Zusammen mit Dr. Wolfgang Imo hat sie die Leitung des CeSI übernommen. „Ich habe 2001 angefangen, die ersten Aufzeichnungen hier in Münster zu sammeln, mittlerweile haben wir rund 200 verschiedene Gespräche in unserem Bestand", sagte Susanne Günthner. Damit sei das Forschungslabor, als wichtigster Bestandteil des CeSI, fast einzigartig in Deutschland. Bis in die 1980er Jahre hinein sei Sprache nur als Schriftsprache untersucht worden. Seitdem habe man aber erkannt, dass auch die gesprochene Sprache ein wichtiger Forschungsgegenstand der Germanistik sei, denn sie weiche stark von der schriftlichen Normsprache ab.
Zur Nutzung der Datenmenge erklärte Wolfgang Imo: „Die Aufnahmen stehen selbstverständlich nicht nur den Wissenschaftlern, sondern auch den Studieren zur Verfügung." Anhand dieser Praxisbeispiele sei es für sie wesentlich leichter, die Theorien der Linguistik zu verstehen und sie zu untermauern. „Zudem sind sie in den Seminaren, in Hausarbeiten, Bachelor- oder Marterarbeiten aktiv an der weiteren Aufstockung des Bestandes beteiligt", fügte Susanne Günthner hinzu.

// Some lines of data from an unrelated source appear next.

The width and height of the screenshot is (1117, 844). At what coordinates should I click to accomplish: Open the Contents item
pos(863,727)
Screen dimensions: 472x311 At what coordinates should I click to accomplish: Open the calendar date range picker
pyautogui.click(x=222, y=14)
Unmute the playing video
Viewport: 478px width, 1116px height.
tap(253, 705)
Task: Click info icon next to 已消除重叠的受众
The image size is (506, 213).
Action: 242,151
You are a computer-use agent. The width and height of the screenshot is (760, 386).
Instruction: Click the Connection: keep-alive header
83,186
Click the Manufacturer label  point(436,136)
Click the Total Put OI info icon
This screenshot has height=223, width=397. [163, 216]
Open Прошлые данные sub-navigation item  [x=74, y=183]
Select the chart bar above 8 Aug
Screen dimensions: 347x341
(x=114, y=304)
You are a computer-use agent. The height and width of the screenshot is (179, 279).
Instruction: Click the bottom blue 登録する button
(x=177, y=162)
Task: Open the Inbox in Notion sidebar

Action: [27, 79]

Ein Aspekt, den Prorektorin Dr. Marianne Ravenstein in ihrem Grußwort besonders hervorhob: „Es gibt Gott sei Dank mehr als nur im Seminarraum zu sitzen, es gibt eine forschende Lehre, die mit diesem Zentrum erreicht ist", sagte die Kommunikationswissenschaftlerin. Aktive Mitarbeit wünscht sich auch Sonja Hermes. Die Germanistik-Studentin im zweiten Master-Semester glaubt, dass das „Centrum Sprache und Interaktion" eine wichtige Bereicherung für den Fachbereich ist. „Das Forschungsgebiet ,Gesprochene Sprache' ist noch nicht so alt und bietet noch viel Forschungspotenzial."